-- EXERCISE MATERIALS follows --

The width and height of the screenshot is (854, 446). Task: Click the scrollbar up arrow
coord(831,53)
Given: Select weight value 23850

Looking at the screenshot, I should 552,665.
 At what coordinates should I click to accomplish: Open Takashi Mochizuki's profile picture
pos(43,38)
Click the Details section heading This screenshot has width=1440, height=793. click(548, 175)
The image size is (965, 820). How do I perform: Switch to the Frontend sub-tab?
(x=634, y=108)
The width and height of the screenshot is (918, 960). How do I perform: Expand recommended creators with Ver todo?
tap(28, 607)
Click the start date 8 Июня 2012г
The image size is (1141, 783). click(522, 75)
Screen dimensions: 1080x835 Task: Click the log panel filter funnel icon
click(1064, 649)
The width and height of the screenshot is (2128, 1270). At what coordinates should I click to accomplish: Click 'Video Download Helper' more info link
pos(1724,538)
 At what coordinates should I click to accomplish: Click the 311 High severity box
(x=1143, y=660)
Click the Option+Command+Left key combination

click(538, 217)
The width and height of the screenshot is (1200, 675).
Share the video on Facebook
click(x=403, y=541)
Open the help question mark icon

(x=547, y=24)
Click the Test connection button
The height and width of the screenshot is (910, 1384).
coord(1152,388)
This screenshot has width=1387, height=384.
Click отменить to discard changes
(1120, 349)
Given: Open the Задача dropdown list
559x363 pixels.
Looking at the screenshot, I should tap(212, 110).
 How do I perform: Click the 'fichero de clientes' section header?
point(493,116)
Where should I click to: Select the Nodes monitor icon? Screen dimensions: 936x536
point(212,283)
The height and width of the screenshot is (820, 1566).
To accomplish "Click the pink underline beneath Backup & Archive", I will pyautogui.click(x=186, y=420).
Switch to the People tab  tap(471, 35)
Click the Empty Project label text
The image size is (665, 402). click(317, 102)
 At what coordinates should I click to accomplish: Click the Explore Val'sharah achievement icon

-- EXERCISE MATERIALS concluded --

→ **TASK REQUIREMENTS**: All of the material above needs to be output exactly, with no line left out.

→ **EXERCISE RESPONSE**:
The width and height of the screenshot is (854, 446). Task: Click the scrollbar up arrow
coord(831,53)
Given: Select weight value 23850

Looking at the screenshot, I should 552,665.
 At what coordinates should I click to accomplish: Open Takashi Mochizuki's profile picture
pos(43,38)
Click the Details section heading This screenshot has width=1440, height=793. click(548, 175)
The image size is (965, 820). How do I perform: Switch to the Frontend sub-tab?
(x=634, y=108)
The width and height of the screenshot is (918, 960). How do I perform: Expand recommended creators with Ver todo?
tap(28, 607)
Click the start date 8 Июня 2012г
The image size is (1141, 783). click(522, 75)
Screen dimensions: 1080x835 Task: Click the log panel filter funnel icon
click(1064, 649)
The width and height of the screenshot is (2128, 1270). At what coordinates should I click to accomplish: Click 'Video Download Helper' more info link
pos(1724,538)
 At what coordinates should I click to accomplish: Click the 311 High severity box
(x=1143, y=660)
Click the Option+Command+Left key combination

click(538, 217)
The width and height of the screenshot is (1200, 675).
Share the video on Facebook
click(x=403, y=541)
Open the help question mark icon

(x=547, y=24)
Click the Test connection button
The height and width of the screenshot is (910, 1384).
coord(1152,388)
This screenshot has width=1387, height=384.
Click отменить to discard changes
(1120, 349)
Given: Open the Задача dropdown list
559x363 pixels.
Looking at the screenshot, I should tap(212, 110).
 How do I perform: Click the 'fichero de clientes' section header?
point(493,116)
Where should I click to: Select the Nodes monitor icon? Screen dimensions: 936x536
point(212,283)
The height and width of the screenshot is (820, 1566).
To accomplish "Click the pink underline beneath Backup & Archive", I will pyautogui.click(x=186, y=420).
Switch to the People tab  tap(471, 35)
Click the Empty Project label text
The image size is (665, 402). click(317, 102)
 At what coordinates should I click to accomplish: Click the Explore Val'sharah achievement icon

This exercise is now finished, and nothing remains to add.